# INSTRUCTIONS FOR THE TASK
Only lines that contain the string "This" should be returned from the material below.

# PROVIDED MATERIAL
—————

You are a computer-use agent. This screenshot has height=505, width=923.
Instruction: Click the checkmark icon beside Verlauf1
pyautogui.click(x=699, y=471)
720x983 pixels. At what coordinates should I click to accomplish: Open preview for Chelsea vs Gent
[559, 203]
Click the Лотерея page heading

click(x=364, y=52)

—————

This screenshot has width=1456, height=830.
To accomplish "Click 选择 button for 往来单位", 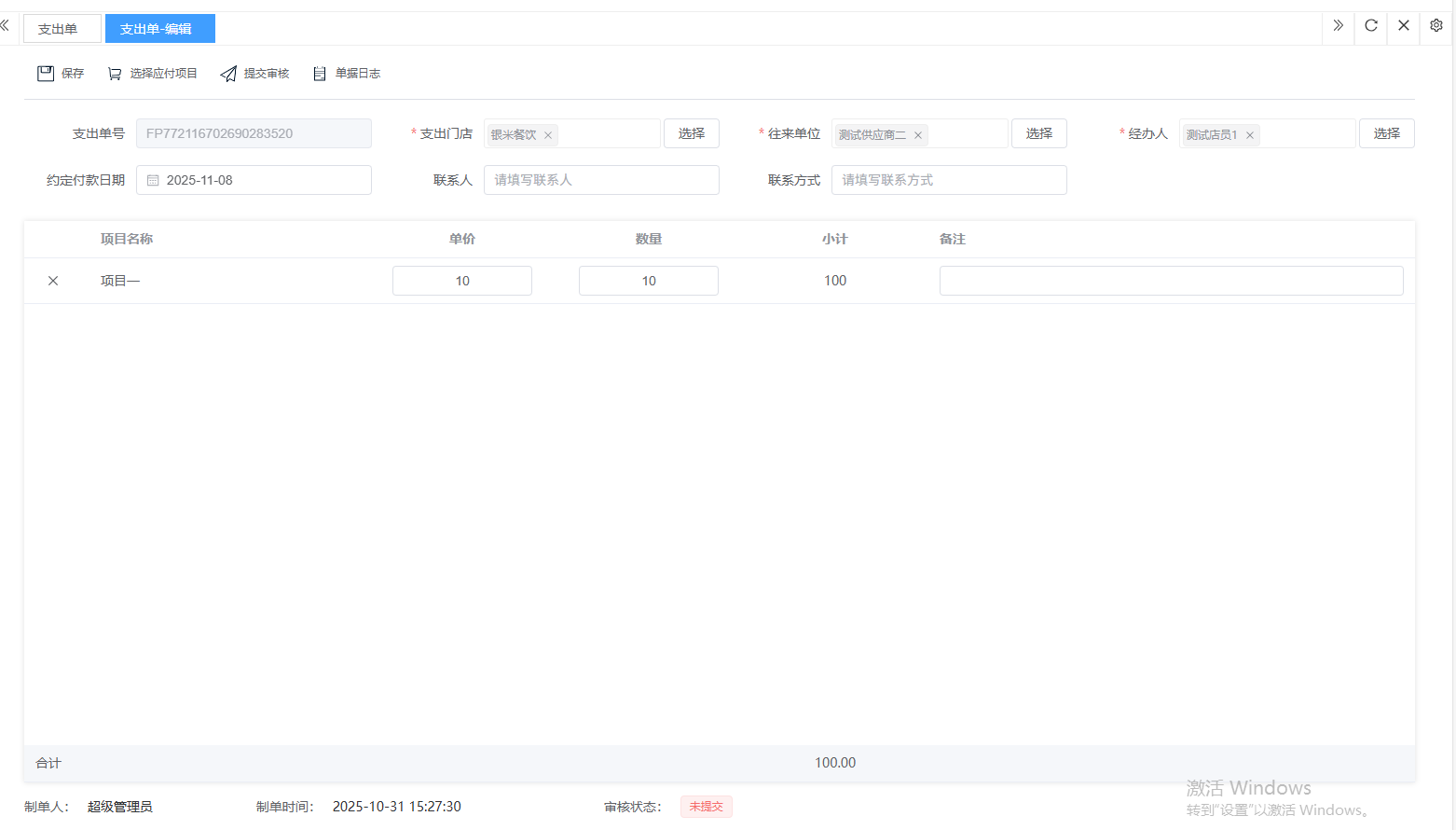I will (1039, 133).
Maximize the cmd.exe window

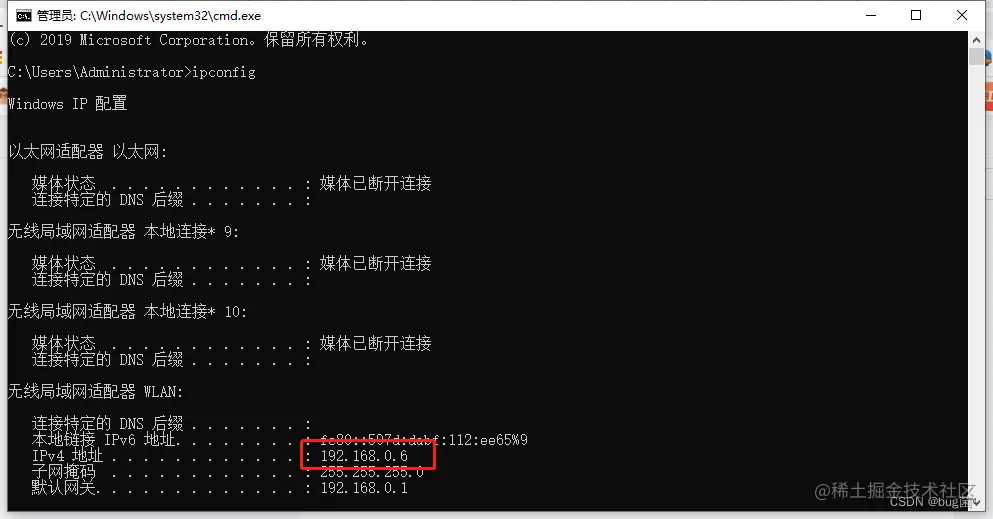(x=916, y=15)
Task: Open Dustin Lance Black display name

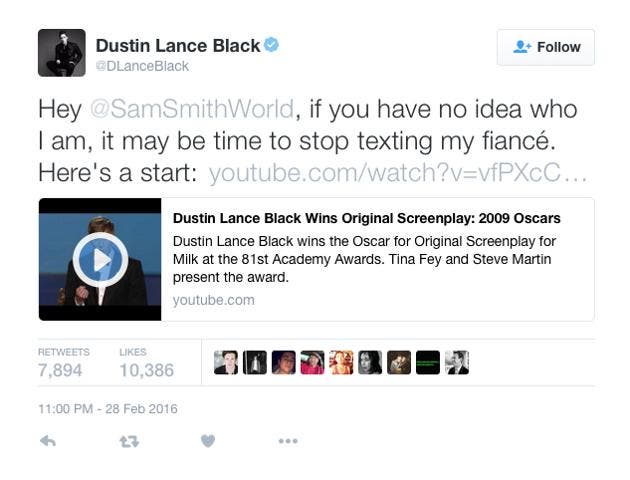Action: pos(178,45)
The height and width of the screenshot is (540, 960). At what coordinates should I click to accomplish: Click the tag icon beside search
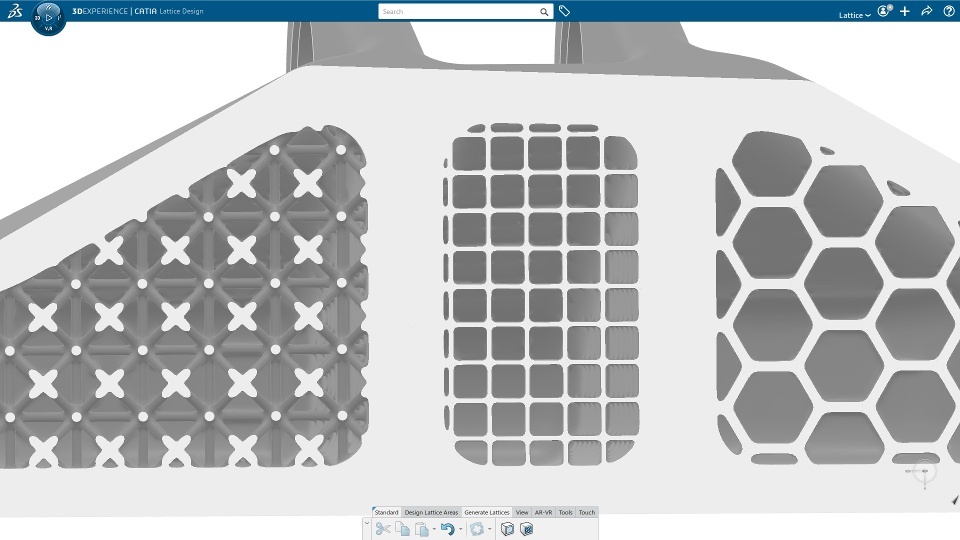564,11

—————

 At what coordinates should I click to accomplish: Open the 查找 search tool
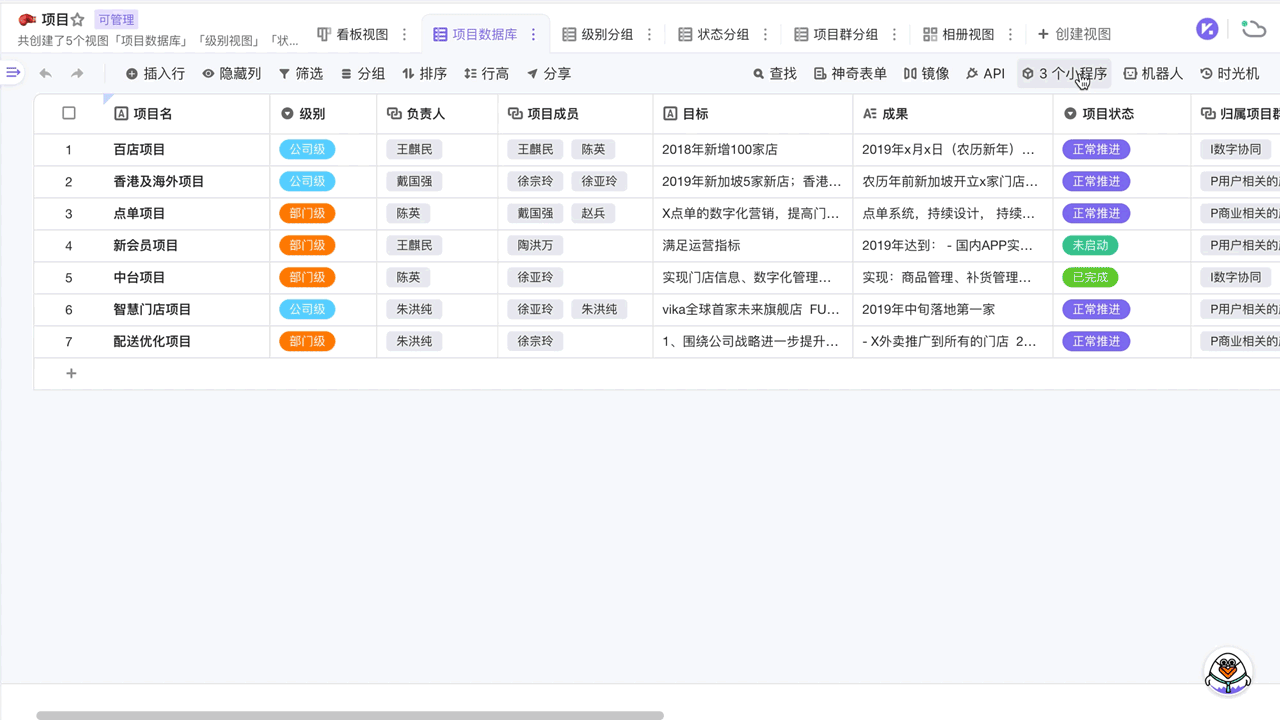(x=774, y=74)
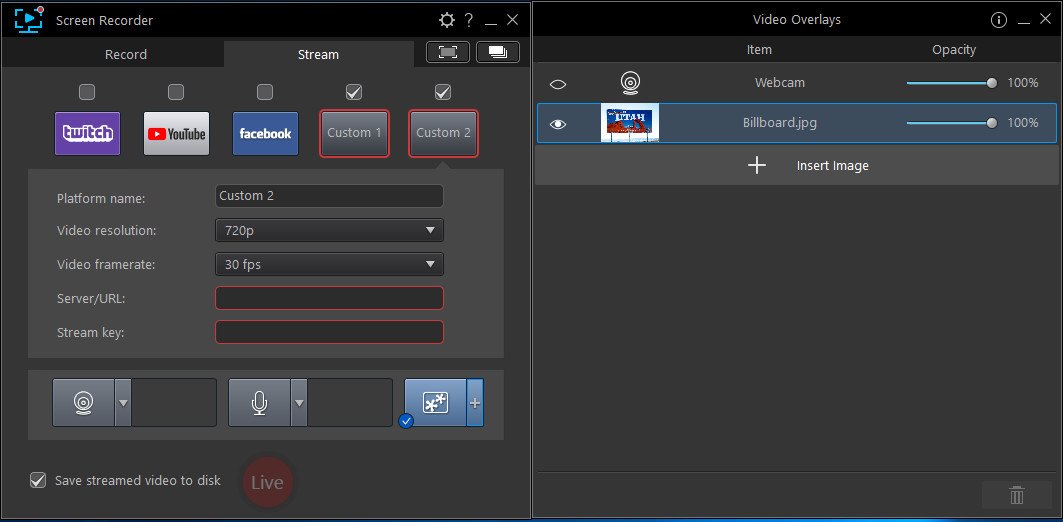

—————

# YOUR RESPONSE
You are a computer-use agent. This screenshot has height=505, width=923.
This screenshot has width=1456, height=830.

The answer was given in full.